Dieser „Einzelne im Schatten“ veranschaulicht die
nicht – intellektuelle Nachdenklichkeit sehr gut. In Bild Drei
haben wir drei lachende Personen vor uns. Sie stehen zwischen
einem Stehtisch und einer lang gezogenen Schank. Diesmal
war Kandl nicht nur wachsam und bereit, er hat auch interveniert.
Zwei der drei Personen, ein verlotterter, ältlicher Mann und
eine Kantinenfrau mit Haarreifen und Zahnlücken, lachen
direkt ins Objektiv. Die dritte Person jedoch, eine Frau mit
Kopftuch, die sich ins Profil gedreht hat, lacht umso mehr.
Sie hat offenbar dem Zuruf „Schaut bitte her!“ nicht Folge
geleistet. Mit diesem dritten Bild fing Kandl jenen raren
Moment ein, wo der Spaß, den Menschen miteinander hatten,
noch auf ihren Gesichtern liegt, obwohl er schon vorbei
ist. Die große Lässigkeit dieses Fotos ist der Kunst,
nicht dem Zufall geschuldet.
Foto von Leo Kandl, a.a.O.
Leo Kandl hat Menschen aus aller Welt verewigt. Er besuchte vor
allem große Städte und suchte dort seine Modelle per Inserat.
So war dann das Fotoshooting immer mit Spannung aufgeladen,
in London, in Moskau oder in New York, zumal er nicht dazu
gesagt hatte, dass es um „Kunstporträts“ gehen werde.
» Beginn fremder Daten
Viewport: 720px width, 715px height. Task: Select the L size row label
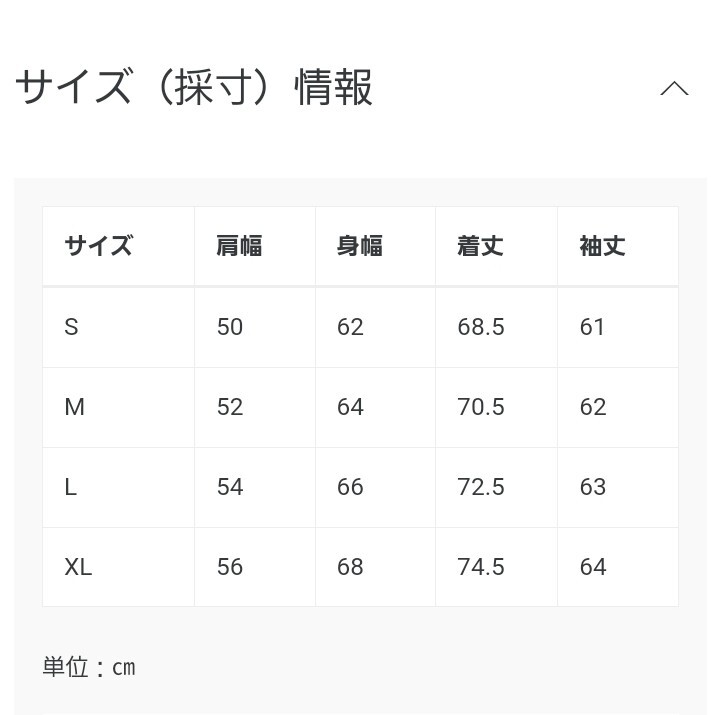[70, 487]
Seine
Freude am Erlebnis war die Freude am Gegenüber, das man noch nicht
kennt. Das war ein Höhepunkt seines Fotografierens, wenn aus
dem unbekannten Einzelnen das Du hervor blitzte. Er fotografierte
aber auch Dinge, z.B. benutzte Kleidungsstücke, wo die besagte
Spannung wegfiel und trotzdem eine große Sensibilität nötig
war, um typische Intimitäten (denn um totale ging es nicht!)
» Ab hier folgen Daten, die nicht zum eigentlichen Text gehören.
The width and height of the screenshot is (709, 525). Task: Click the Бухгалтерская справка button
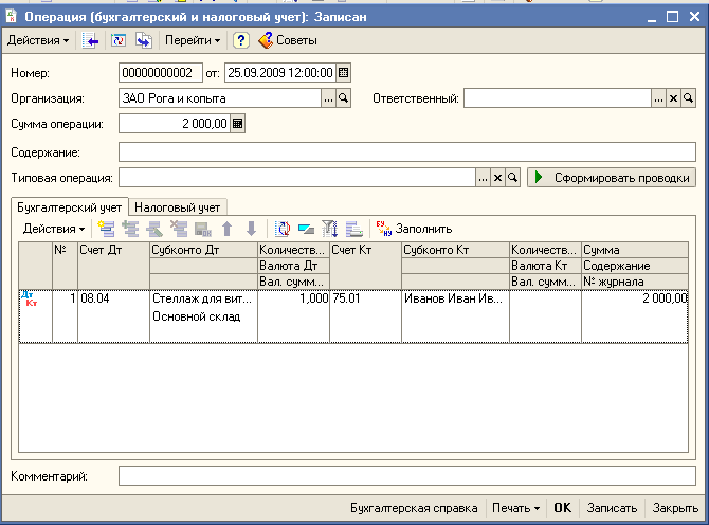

herauszufinden und durch die Kunst festzuhalten. Das
über den Sessel geworfene Sakko bestätigte dann nicht eine
banale Realität, sondern erweiterte den normalen Blick auf ein
alltägliches Ding.
Den Weg zu seiner Meisterschaft musste Kandl in Österreichs
beengtem Kulturmilieu finden. Hier steht ein Teil der Kunstexperten
und ein Teil der Künstler total im Bann ausländischer Moden.
Auch galt die Fotografie in Österreich lange Zeit nichts. Über diesen
Weg sollte man Kandl einmal interviewen. Man könnte dann die Normen der Moderne, die nicht zuletzt auch die Fotografie
behindern, gut studieren. Das Wort über Kandl als
„Agenten des Gewöhnlichen“ gehört zur dümmlichen Diktion.
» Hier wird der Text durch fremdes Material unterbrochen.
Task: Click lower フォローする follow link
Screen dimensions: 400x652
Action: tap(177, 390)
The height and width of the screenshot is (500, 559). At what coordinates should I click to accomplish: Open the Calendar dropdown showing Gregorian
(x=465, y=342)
Denn das Gewöhnliche in der Fotografie gibt's schon lange,
lange, und Leo Kandl hat diese Sphäre überwunden, indem
er mitten im Gewöhnlichen die existentielle Lebendigkeit
abbildete. R. Barthes sagt in seiner „Hellen Kammer“, dass
man durch ein Foto einem Einzelnen überraschend nahe
kommen kann. Man erkennt im Jugendfoto eine Facette
der erwachsenen Person. Diese Facette bleibt offensichtlich
erhalten und lebt weiter in der Lebendigkeit der Person.